→ ЗАДАНИЕ 1
Перечислите все причины, по которым Лео Абрахамс в интервью объясняет свою любовь к записям импровизационной музыки.
→ ЗАДАНИЕ 2
Какого музыканта Лео Абрахамс выделяет в интервью среди тех, кто работает в близких ему областях?
→ ЗАДАНИЕ 3
Продолжите интервью с Лео Абрахамсом с того места, где оно обрывается.

---- ТЕКСТ ИНТЕРВЬЮ

Байкальск. Фото Лео Абрахамса

— Альбом, ставший результатом этих изысканий, можно рассматривать как совершенно индивидуальное авторское высказывание Лео Абрахамса? Или есть люди, которые копают тот же самый туннель?

— Сегодня уже ничто не уникально на сто процентов. Уж точно не в моем случае. Есть множество прекрасных музыкантов, которые работают в близких и смежных областях. Если надо кого-то выделить, я выделю австралийца Орена Амбарчи. Он бóльшую часть своей жизни посвятил очень близкой мне деятельности, и, полагаю, уже очень скоро упоминание в одном ряду с ним будет считаться для меня большой честью.

— Вы постоянно исполняете музыку, которая требует высочайшей «коммерческой» отточенности аранжировок и звука, которая вряд ли может быть повторена в живом исполнении с удовлетворительной схожестью. И одновременно с этим играете музыку абсолютно импровизационную. Есть люди, к которым отношусь и я сам: музыку первого типа они слушают только в записи, где она доведена до совершенства. Ну, возьмите Стинга: студийные альбомы гениальны с точки зрения аранжировки и звукозаписи, а концертные — невнятная каша. А вот импровизационный материал таким людям, как я, интересен только вживую, когда понятна уникальность, однократность момента.

— Абсолютно разделяю комментарий относительно Стинга! Многое из моей любимой музыки звучит совершенно ужасно и разочаровывает, когда исполняется вновь вне того контекста, который был когда-то специально создан. Но записи импровизационной музыки я, наоборот, люблю. По трем причинам. Во-первых, сам по себе звук в такой записи обычно лучше, чем на концерте. Во-вторых, импровизационная музыка в записи отделена от незамутненного «живого» восхищения выступающим артистом, от картинки, от императивно передаваемой тебе громкости и прохождения басов через твое тело. Записанная музыка уже не зависит от какой бы то ни было «энергетики», кроме своего внутреннего наполнения и качества. И в-третьих, если исполнитель это себе позволяет (а позволяют многие, включая и меня самого!), всегда остается возможность отредактировать записанную в студии импровизацию, вырезать что-то неудачное или скучное…

Самара. Фото Лео Абрахамса

— Музыка с вашим участием встречала очень разный прием. Достаточно сказать, что во всем мире сотни миллионов притоптывали ногой под саундтрек к фильмам о «Друзьях Оушена» (при этом, правда, понятия не имея, кто там играет на гитаре). Как вы себе видите перспективы нового альбома в этом ключе?

--------
---- ИСХОДНЫЕ ДАННЫЕ

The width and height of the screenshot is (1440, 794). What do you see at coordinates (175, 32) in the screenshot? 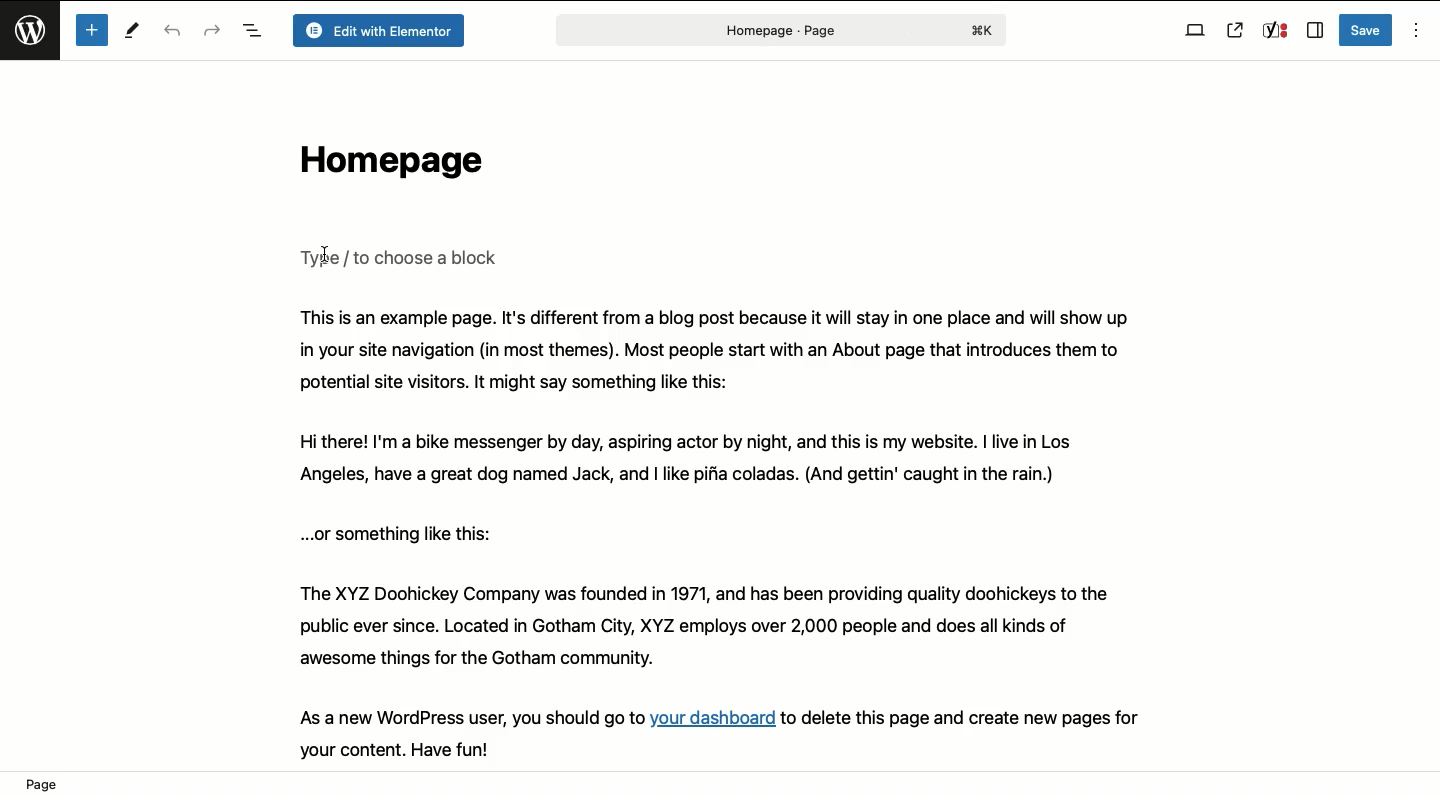
I see `Undo` at bounding box center [175, 32].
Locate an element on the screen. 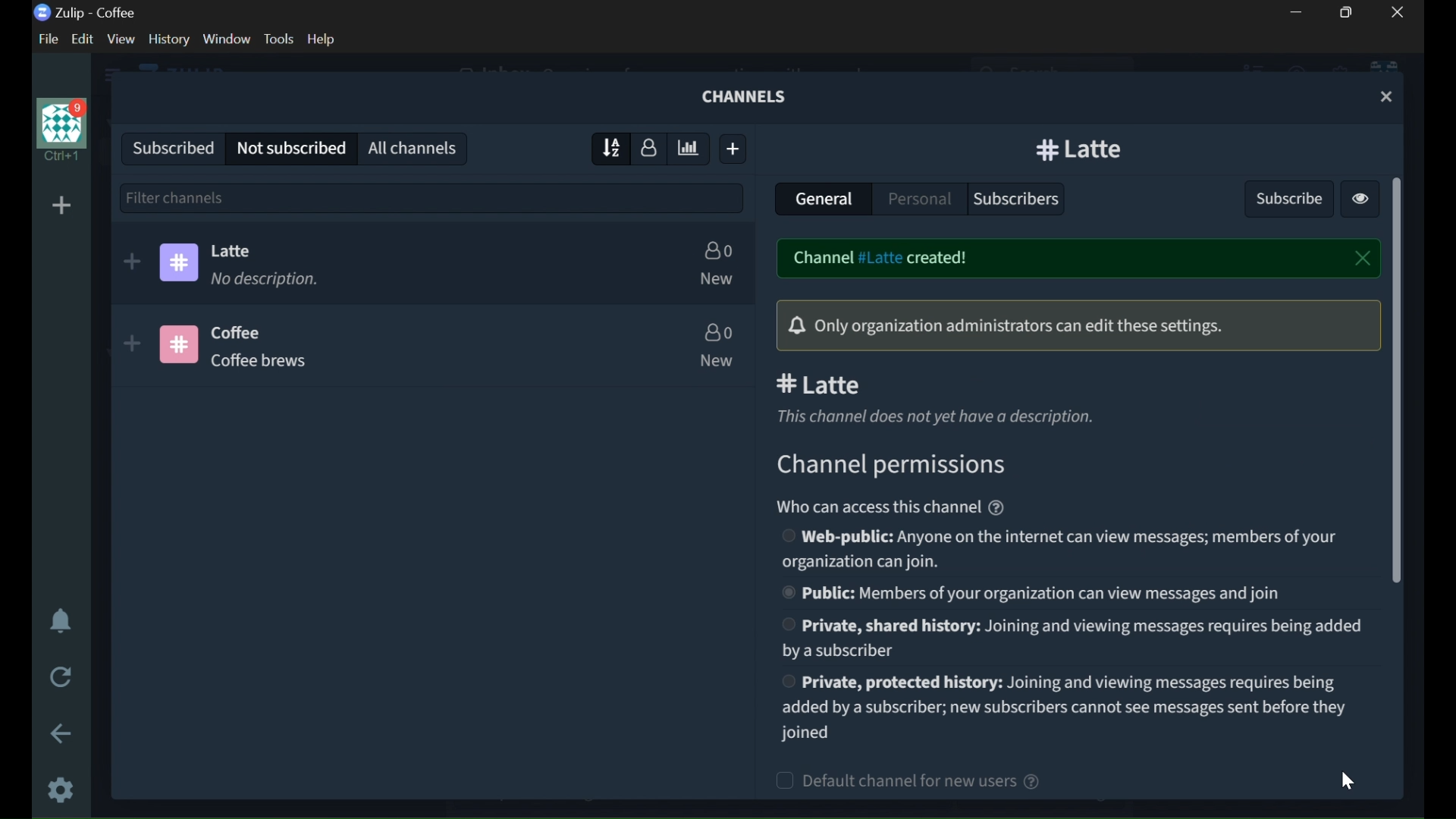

--------

→ РЕЗУЛЬТАТ 1
1. Звук в такой записи обычно лучше, чем на концерте.
2. Записанная импровизационная музыка отделена от «живого» восхищения артистом, от картинки, от навязанной громкости и басов, проходящих через тело. Она зависит только от своего внутреннего наполнения и качества.
3. Записанную в студии импровизацию можно отредактировать и вырезать из нее неудачное или скучное.

→ РЕЗУЛЬТАТ 2
Австралийца Орена Амбарчи.

→ РЕЗУЛЬТАТ 3
— Верьте или нет, но до этого момента я особенно не переживал из-за того, как вообще воспринимают мою музыку. Мне просто всегда было очень интересно ее делать. А с этим альбомом меня донесло до той точки, когда надо документировать именно сольное, свое личное исполнение. В общем и целом мне очень повезло существовать в мире музыки, которая крайне разнообразна. Я ее вижу как некую глобальную экосистему. И вот как-то, слово за слово, я осознал, что в будущем хотел бы видеть свою собственную музыку (всё еще часть общей экосистемы) занявшей вокруг меня побольше места. Так что новый альбом — это рост. Это однозначный рост. Как и два других импров-проекта, которые вышли в этом году: «Krononaut» (с Мартином Фрэнсом, Арве Хенриксеном и Матаной Робертс) и «Visitations» (с Шахзадом Измаили).

— В эпоху цифровой музыки формат альбома стремительно трансформируется. Даже сборники самых разносортных композиций становятся динамическими, вещатели и слушатели свободно меняют их наполнение, не следуя никаким «старообрядческим» правилам. «Scene Memory 2» — это всё еще альбом в классическом понимании термина? И, раз уж некий цикл замкнулся через пятнадцать лет после выхода первого «Scene Memory», нынешний второй альбом серии — это продолжение, завершение, переосмысление?

— Композиции на новом альбоме в моем понимании взаимосвязаны, и я их тщательно отбирал из более чем двух десятков готовых пьес. Но я буду только рад, если кто-то захочет использовать в своих подборках лишь отдельные треки. Я сделал свой выбор, мысля всё еще классическими категориями цельного альбома. И он вышел не раньше, чем я почувствовал, что мне есть что сказать нового в смысле соло-гитары. Первый «Scene Memory», к слову, родился точно так же. Так что, думаю, это не замкнувшийся цикл, а прогрессия: впереди еще могут и должны быть новые работы той же серии. Уже сейчас у меня есть некоторые идеи, что можно бы было сделать. Но пусть эти идеи отлежатся. Что со всем этим будет дальше, кто и как это будет слушать, как пойдут дела, теперь решать никак не мне.


 

Об авторе

Юрий Льноградский

Журналист и организатор концертов, специализирующийся в основном на современной авторской импровизационной музыке — от авангарда до джаз-рока.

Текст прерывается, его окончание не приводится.